The Rosslyn, VA-based industry group said it was not consulted in CMS' proposal to move toward a "bottom up" methodology in determining direct costs, and suggested that the agency's Practice Expense Advisory Committee (PEAC) confer with representatives of technical component providers in that process. It also requested CMS to review the impact of this new methodology, specifically on the technical component, to ensure the payments are stable.
NEMA also urged CMS to maintain current allowances for cardiac catheterization provided in nonhospital settings, bone densitometry procedures, and cardiac monitoring services until the direct cost data can be confirmed.

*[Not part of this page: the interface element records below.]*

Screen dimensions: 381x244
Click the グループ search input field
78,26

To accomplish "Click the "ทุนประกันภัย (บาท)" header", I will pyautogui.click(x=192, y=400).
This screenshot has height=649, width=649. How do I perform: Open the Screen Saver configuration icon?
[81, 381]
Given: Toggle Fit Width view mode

The association also commented that it is concerned that CMS may have made errors in the practice expense per hour (PE/HR) calculations when adjusting the PE/HR figures to calendar year (CY) 2005 values. NEMA said it would be useful for CMS to show the increase in number for each year for each specialty's PE/HR, rolling up to 2005, and that this needs to be corrected prior to the final rule. It also believes that, to the extent these calculations reveal errors in the PE/HR calculations, CMS should republish for comment any necessary revisions to the proposed CY 2007 allowances.

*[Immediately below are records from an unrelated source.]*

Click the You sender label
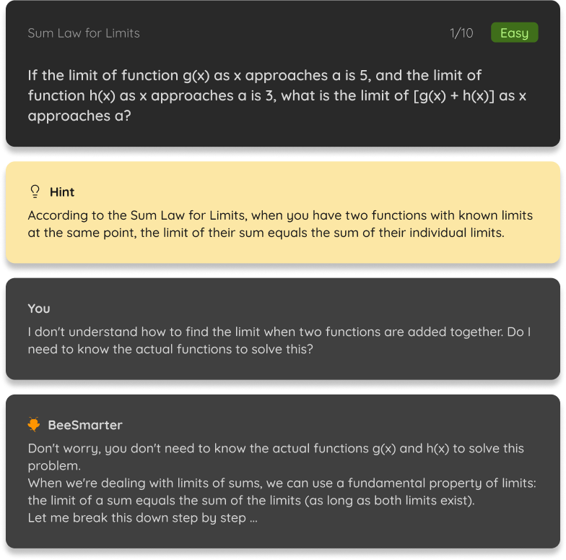The image size is (566, 560). pyautogui.click(x=39, y=309)
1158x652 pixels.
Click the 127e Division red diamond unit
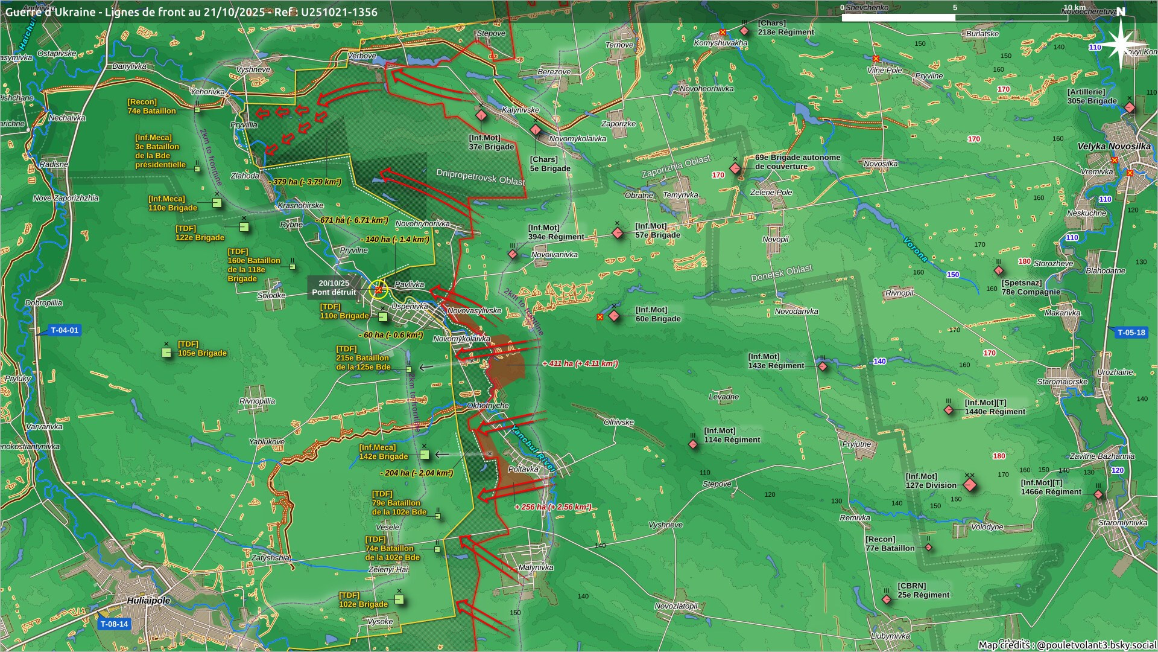(970, 485)
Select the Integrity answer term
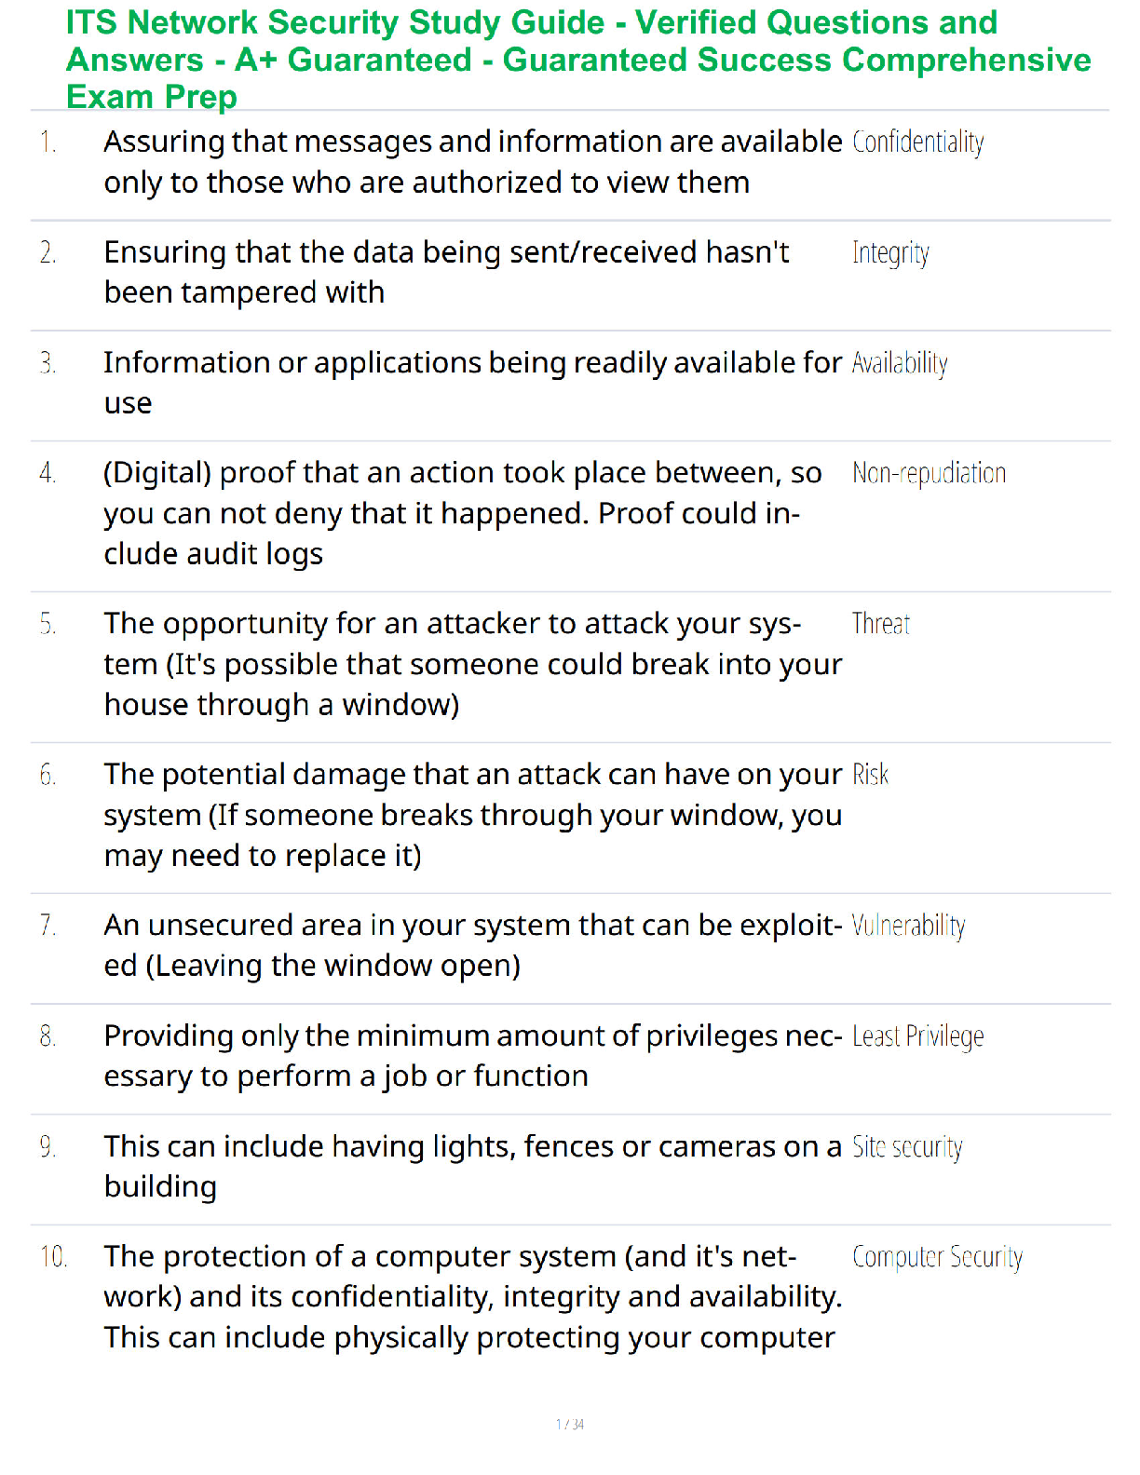This screenshot has width=1140, height=1475. (890, 253)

NEMA said that its understanding is that the practice expense budget neutrality/scaling adjustment is already considerably larger than the 10% reduction in W-RVUs proposed. It stated that it would be unfair to further reduce Medicare payment for technical component and other PE-RVU-heavy services by shifting part of the five-year review budget neutrality adjustment to these services.
The industry group also objected to the use of W-RVUs as an allocator for indirect costs, as that substantially disadvantages technical component services, since technical component services have no W-RVUs. It said that it does not believe that there is any evidence that a service's W-RVUs are related to the indirect practice costs (such as overhead and administrative costs) involved in providing that service.

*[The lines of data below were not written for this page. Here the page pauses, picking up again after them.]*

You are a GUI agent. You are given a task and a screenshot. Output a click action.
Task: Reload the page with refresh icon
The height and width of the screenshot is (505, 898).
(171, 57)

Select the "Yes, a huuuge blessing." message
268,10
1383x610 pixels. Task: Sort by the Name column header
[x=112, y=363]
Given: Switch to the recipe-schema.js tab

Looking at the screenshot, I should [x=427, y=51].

NEMA said it has asked CMS to:
- Finalize its proposal to use nonphysician staff time in lieu of physician work for technical component and other services with no physician work RVUs.
- Consider eliminating the "direct adjustment" to direct costs that has the effect of further reducing the impact of direct costs as an indirect cost allocator.
- Reconsider the issue if any changes are made to direct cost data or methodologies that have the impact of significantly reducing Medicare payment for technical component services.